De comida a remédios, falta tudo na Venezuela e população sofre
Relatório da Human Rights Watch revela o panorama sombrio vivido pelos venezuelanos, que passam horas em filas na busca por comida e produtos de higiene
Gabriela Ruic
Publicado em 25 de outubro de 2016 às 13h15.
Última atualização em 4 de novembro de 2016 às 10h17.
São Paulo – A crise na Venezuela não dá sinais de que cessará em breve. Enquanto o presidente Nicolás Maduro não entra em acordo com a oposição, com a declaração do parlamento de que o país vive um golpe, a população sofre com uma severa escassez de tudo e vive um panorama sombrio equivalente ao de uma nação em estado de guerra.
A constatação é parte de um detalhado relatório produzido pela organização não governamental Human Rights Watch (HRW) divulgado nesta semana. A pesquisa conta com mais de 100 entrevistas realizadas com civis, médicos, ativistas e revela o drama diário do povo da Venezuela em busca de itens essenciais para a sua sobrevivência.
Saúde
No campo da saúde, a crise trouxe neste ano o aumento nos índices de mortalidade infantil e materna ante o registrado nos últimos anos. Em 2009, a taxa de mortalidade materna no país era de 73 para cada 100 mil partos. Hoje, essa taxa salto para quase 138 mortes. A mortalidade infantil, por sua vez, aumentou de 11,8 em 2013 para quase 19 em 2016.
Em 2016, 76% dos hospitais públicos registram a falta de remédios essenciais, como antibióticos e analgésicos, assim como não há luvas, gazes, seringas ou produtos de limpeza. Médicos chegam ao ponto de ter de pedir que os pacientes consigam por conta própria os remédios e materiais necessários para o atendimento.

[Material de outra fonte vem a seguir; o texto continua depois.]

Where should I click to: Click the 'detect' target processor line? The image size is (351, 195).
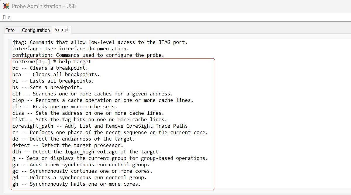68,146
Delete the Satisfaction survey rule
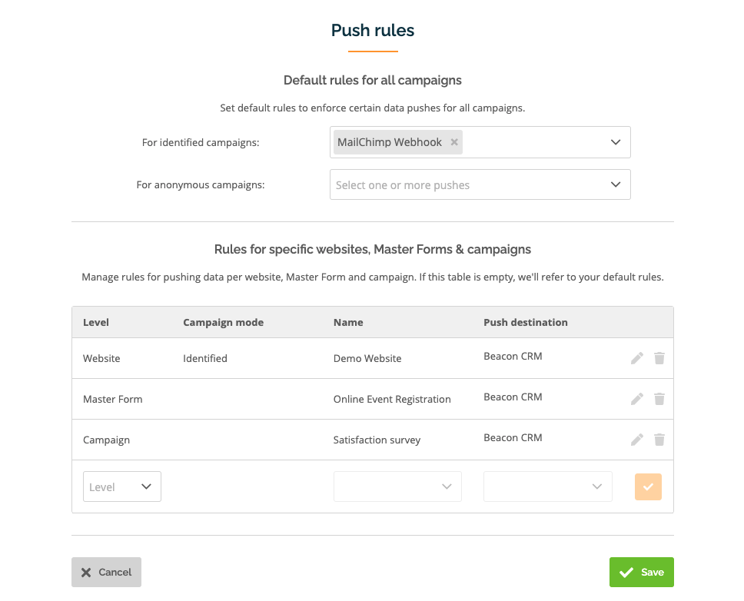The height and width of the screenshot is (601, 744). click(659, 440)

Isso aconteceu com Angela Vasquez, 44 anos. Diagnosticada com apendicite, recebeu dos médicos uma lista do que precisava encontrar para que sua cirurgia pudesse ser realizada. Uma menina de 4 anos, cuja família foi entrevistada pela organização, recebeu antibióticos no tratamento para a pneumonia por apenas dois dias. “Às vezes deixamos de comprar comida para comprar seus remédios”, contou a avó.
Comida
No que diz respeito a outros itens básicos, como comida, os dramas continuam. Segundo o observado pela HRW, é a classe média e a camada mais pobre da população que mais sofrem com a falta de comida.
Em algumas lojas, frutas, carnes e até vinhos seguem disponíveis. A maioria dos venezuelanos, no entanto, só consegue comprar produtos sujeitos ao controle de preços do governo via o chamado “Missão Mercal”, programa chavista de regulação de preços que tinha como objetivo garantir aos mais pobres o acesso a itens essenciais. E são esses que estão em falta.
Não são raras as pesquisas que ilustram essa dificuldade. Em uma delas, 87% dos venezuelanos notaram em 2015 dificuldade maior para conseguir comprar comida que nos anos anteriores.
Quanto ao acesso não apenas de comida, mas produtos de higiene pessoal, outra consulta observou que 74% deles desapareceram das lojas. Em setembro, 40% das pessoas permaneceram quase sete horas em filas para a compra dos produtos regulados.
Omar Monroy, 60 anos, estava em uma dessas filas quando foi abordado pela entidade. Segurava um pedaço de papelão sobre o qual dormiu durante a noite na tentativa de comprar 2 quilos de farinha.
“Talvez eu consiga comprar farinha para a minha família depois de 14 horas. Talvez, pois é uma loteria”, disse o idoso que vive em Barquisimeto, uma das maiores cidades do oeste da Venezuela. Farinha é um ingrediente essencial de uma das comidas mais populares do país: a arepa.
Mas, e o governo?
O relatório reconhece iniciativas do governo de tentar lidar com a escassez de produtos e itens essenciais, como o incentivo à produção nacional de medicamentos e comida. “Se implementadas corretamente, essas medidas podem ajudar a reduzir essa falta. Contudo, até agora, elas não aliviaram a severidade da crise da Venezuela”, pontuou a entidade.
Para a HRW, o governo de Maduro subestimou a intensidade dos problemas enfrentados pela população e não dá sinais de que irá se movimentar com o senso de urgência exigido pelas circunstâncias.
Criticou ainda declarações de autoridades em que se tentava mascarar a essa crise humanitária e os argumentos de que, se há algum problema, ele seria fruto de uma “guerra econômica” entre a oposição, o setor privado e as potências internacionais.